Литмир - Электронная Библиотека

Крестьянский мятеж в Лондоне закончился. Король немедленно возвел Уолворта в рыцари.

Чосер конечно же не поддерживал ни одну из сторон и никак не участвовал в происходящем. Конечно, его возмущали ухаживания Гонта за его женой, якобы имевшие место, но следует помнить, что в свое время он написал для этого великого человека поэму, посвященную памяти его покойной жены Бланш. Должно быть, он испытал глубокое потрясение, когда узнал или даже увидел, что дом Гонта горит. Чосер много путешествовал и был цивилизованным человеком. Наверняка он не испытывал ничего, кроме ужаса, при виде резни невинных фламандцев и избиения итальянцев.

И как он мог симпатизировать бунтовщикам против короля и двора, от которых зависел? А он и не симпатизировал. Тем не менее единственное его замечание по поводу мятежа – этой национальной катастрофы – носило эксцентрично шутливый характер.
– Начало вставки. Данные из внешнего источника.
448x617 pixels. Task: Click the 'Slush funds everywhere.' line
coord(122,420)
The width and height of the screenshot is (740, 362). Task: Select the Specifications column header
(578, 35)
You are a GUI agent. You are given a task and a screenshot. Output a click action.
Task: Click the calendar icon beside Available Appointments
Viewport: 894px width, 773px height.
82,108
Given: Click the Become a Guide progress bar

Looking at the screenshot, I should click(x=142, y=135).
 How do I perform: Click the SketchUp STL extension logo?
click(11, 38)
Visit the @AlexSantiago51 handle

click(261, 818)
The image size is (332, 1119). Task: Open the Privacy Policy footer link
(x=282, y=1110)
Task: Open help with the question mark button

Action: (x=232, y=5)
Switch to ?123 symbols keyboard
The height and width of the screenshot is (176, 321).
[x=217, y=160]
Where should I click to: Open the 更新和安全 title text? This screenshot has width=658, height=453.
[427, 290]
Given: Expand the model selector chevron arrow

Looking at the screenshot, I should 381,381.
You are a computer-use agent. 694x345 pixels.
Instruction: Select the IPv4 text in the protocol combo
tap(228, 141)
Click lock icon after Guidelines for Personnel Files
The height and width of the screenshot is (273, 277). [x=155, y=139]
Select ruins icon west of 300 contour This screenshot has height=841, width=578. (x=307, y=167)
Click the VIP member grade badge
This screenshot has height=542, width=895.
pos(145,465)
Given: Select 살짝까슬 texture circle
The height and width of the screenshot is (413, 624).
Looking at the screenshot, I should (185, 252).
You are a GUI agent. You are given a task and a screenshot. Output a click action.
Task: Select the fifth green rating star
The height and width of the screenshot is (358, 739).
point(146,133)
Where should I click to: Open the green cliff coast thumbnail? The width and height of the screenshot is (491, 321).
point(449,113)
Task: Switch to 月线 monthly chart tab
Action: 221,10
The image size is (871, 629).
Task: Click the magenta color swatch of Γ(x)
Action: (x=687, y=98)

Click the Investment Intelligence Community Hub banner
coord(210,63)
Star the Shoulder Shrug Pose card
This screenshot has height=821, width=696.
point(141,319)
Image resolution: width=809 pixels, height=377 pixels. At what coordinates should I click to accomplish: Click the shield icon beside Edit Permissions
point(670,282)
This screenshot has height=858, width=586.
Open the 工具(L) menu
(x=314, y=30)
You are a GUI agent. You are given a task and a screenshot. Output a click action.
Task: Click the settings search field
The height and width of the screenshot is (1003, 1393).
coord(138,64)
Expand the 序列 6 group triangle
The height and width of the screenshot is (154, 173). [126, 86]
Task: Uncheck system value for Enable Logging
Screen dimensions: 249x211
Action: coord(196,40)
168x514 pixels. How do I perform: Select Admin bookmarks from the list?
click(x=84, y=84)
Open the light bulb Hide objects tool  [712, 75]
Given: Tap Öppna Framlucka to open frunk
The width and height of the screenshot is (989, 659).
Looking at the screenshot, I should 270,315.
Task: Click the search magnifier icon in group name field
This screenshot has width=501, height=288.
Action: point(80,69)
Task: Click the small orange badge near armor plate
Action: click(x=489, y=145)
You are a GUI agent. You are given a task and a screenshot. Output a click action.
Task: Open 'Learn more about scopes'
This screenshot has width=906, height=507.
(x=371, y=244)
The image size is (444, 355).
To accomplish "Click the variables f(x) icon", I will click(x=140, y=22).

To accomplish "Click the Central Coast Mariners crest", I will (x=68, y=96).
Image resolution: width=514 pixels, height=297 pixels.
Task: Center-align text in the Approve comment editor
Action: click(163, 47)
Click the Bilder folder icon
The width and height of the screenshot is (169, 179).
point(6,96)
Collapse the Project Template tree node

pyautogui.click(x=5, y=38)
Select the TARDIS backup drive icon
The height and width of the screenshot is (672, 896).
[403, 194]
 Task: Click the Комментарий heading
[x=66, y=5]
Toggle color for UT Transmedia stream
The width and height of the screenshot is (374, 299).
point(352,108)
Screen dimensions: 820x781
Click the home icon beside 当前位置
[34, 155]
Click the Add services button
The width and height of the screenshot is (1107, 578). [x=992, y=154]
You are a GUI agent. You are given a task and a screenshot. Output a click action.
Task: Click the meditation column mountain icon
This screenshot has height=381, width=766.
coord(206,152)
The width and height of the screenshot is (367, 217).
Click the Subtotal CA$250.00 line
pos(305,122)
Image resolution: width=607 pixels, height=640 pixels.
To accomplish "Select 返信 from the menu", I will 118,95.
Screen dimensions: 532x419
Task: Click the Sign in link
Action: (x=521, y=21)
В «Рассказе аббатисы» он описывает группу людей, преследующих лису:

So hydous was the noise, a benedicitee
Certes he Jakke Straw and his meynee
Ne made nevere shoutes half so shrill
Whan that they wolden any Fleming kille
As thilke day was maad upon the fox,

что значит приблизительно следующее: шум был такой ужасный, Господи, сохрани нас, что даже Джек Стро со своей бандой не так пронзительно орали, гоняясь за каким-нибудь несчастным фламандцем, чтобы убить его, как в тот день они кричали, преследуя лису.

Это сравнение кровавых погромов Джека Стро с охотой на лису может показаться слишком легкомысленным. Но таков стиль Чосера: бесстрастная отстраненность сатирика. Когда старик Януарий видит, как за деревом его жену крепко обнимает какой-то сквайр, Чосер говорит: «Он так взревел и зарыдал, как мать кричит, чей сын навек уснул».

Эта бессердечность заставляет нас прыскать от смеха. И безусловно, главная цель Чосера – развлекать. Взять, например, Абсолона, комичного приходского священника из «Рассказа мельника», который пылает страстью к Алисон, замужней женщине.

Думаю, не будет ошибкой считать образ этого глупого рыжеволосого, шустрого и похотливого святоши выпадом против нереформированной церкви. В кульминации «Рассказа мельника» Абсолон глубокой ночью приходит к окну Алисон и просит ее поцеловать.

Руками он зашарил в темноте.
Тут Алисон окно как распахнет
И высунулась задом наперед.
И, ничего простак не разбирая,
Припал он страстно к ней, гузно лобзая,
Но тотчас же отпрянул он назад,
Почувствовав, что рот сей волосат.
Невзвидел света от такой беды:
У женщины ведь нету бороды…[3]

И так далее. Не собираюсь переводить это на современный язык. Надеюсь, все знают, что такое гузно.

Можете назвать это ребячеством, но даже спустя 620 лет я смеюсь над этой глупой школьной шуткой… А сейчас мы переходим к существу дела. Чосер писал по-английски, но не потому, что этот язык был языком протеста или религиозного инакомыслия. Он использовал язык народа не по политическим мотивам, а потому, что, как и все авторы, хотел получить как можно большую аудиторию и хотел заставить ее смеяться.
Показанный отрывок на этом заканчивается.